Restate exactly the lines from the top of the listing below to the line containing "Task: Select the AVAXUSDT price label"; the remaining lines are not wanted.

####

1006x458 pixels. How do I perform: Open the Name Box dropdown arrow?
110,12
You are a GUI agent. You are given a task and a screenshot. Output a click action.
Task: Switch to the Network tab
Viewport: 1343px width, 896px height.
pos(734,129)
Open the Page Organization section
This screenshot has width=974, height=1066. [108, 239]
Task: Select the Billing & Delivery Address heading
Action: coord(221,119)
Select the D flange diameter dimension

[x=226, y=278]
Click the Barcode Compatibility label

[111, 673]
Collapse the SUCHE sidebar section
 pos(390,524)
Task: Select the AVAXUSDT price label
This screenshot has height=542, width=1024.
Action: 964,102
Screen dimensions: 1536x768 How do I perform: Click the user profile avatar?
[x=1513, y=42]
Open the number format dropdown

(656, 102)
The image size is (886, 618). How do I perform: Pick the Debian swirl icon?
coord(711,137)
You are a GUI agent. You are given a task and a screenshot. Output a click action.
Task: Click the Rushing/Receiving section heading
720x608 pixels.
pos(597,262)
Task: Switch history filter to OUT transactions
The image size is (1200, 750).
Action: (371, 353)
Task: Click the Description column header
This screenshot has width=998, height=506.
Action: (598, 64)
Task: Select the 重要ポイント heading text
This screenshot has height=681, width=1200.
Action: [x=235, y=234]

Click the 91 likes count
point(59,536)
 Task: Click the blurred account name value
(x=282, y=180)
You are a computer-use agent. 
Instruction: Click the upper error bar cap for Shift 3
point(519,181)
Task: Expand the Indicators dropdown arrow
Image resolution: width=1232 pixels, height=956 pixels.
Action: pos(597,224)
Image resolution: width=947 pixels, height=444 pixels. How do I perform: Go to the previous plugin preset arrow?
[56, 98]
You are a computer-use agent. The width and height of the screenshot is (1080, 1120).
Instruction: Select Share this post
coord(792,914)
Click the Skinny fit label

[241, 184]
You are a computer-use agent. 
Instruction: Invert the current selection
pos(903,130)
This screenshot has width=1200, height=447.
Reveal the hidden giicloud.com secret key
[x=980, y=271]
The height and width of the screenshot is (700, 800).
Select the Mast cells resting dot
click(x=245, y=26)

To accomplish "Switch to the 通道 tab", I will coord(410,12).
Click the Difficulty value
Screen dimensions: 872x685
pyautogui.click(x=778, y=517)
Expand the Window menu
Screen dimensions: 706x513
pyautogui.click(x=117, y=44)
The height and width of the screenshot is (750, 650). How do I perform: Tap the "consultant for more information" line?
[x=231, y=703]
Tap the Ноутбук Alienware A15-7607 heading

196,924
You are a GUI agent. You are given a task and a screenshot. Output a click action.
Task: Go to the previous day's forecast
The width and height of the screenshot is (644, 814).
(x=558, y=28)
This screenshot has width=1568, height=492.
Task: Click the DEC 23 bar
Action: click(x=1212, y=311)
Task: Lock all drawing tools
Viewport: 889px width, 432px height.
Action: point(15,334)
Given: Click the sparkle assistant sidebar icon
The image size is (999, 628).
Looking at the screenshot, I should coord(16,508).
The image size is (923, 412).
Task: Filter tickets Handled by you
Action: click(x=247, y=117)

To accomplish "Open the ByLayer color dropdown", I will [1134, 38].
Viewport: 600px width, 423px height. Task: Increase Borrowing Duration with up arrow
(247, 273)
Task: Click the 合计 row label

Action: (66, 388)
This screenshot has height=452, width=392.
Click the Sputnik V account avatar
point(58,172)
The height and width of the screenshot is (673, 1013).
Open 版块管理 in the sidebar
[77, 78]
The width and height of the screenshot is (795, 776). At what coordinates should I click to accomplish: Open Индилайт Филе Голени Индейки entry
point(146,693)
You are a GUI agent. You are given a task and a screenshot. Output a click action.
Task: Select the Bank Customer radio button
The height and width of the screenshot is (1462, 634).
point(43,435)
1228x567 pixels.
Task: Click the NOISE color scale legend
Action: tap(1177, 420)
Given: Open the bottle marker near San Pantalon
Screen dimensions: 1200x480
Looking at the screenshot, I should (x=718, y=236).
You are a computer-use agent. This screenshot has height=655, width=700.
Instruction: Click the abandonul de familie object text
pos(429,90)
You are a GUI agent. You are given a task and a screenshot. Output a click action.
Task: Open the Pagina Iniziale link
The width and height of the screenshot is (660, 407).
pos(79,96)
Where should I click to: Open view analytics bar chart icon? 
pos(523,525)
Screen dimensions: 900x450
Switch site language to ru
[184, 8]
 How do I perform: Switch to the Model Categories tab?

####

EXERCISE RESPONSE:
1006x458 pixels. How do I perform: Open the Name Box dropdown arrow?
110,12
You are a GUI agent. You are given a task and a screenshot. Output a click action.
Task: Switch to the Network tab
Viewport: 1343px width, 896px height.
pos(734,129)
Open the Page Organization section
This screenshot has width=974, height=1066. [108, 239]
Task: Select the Billing & Delivery Address heading
Action: coord(221,119)
Select the D flange diameter dimension

[x=226, y=278]
Click the Barcode Compatibility label

[111, 673]
Collapse the SUCHE sidebar section
 pos(390,524)
Task: Select the AVAXUSDT price label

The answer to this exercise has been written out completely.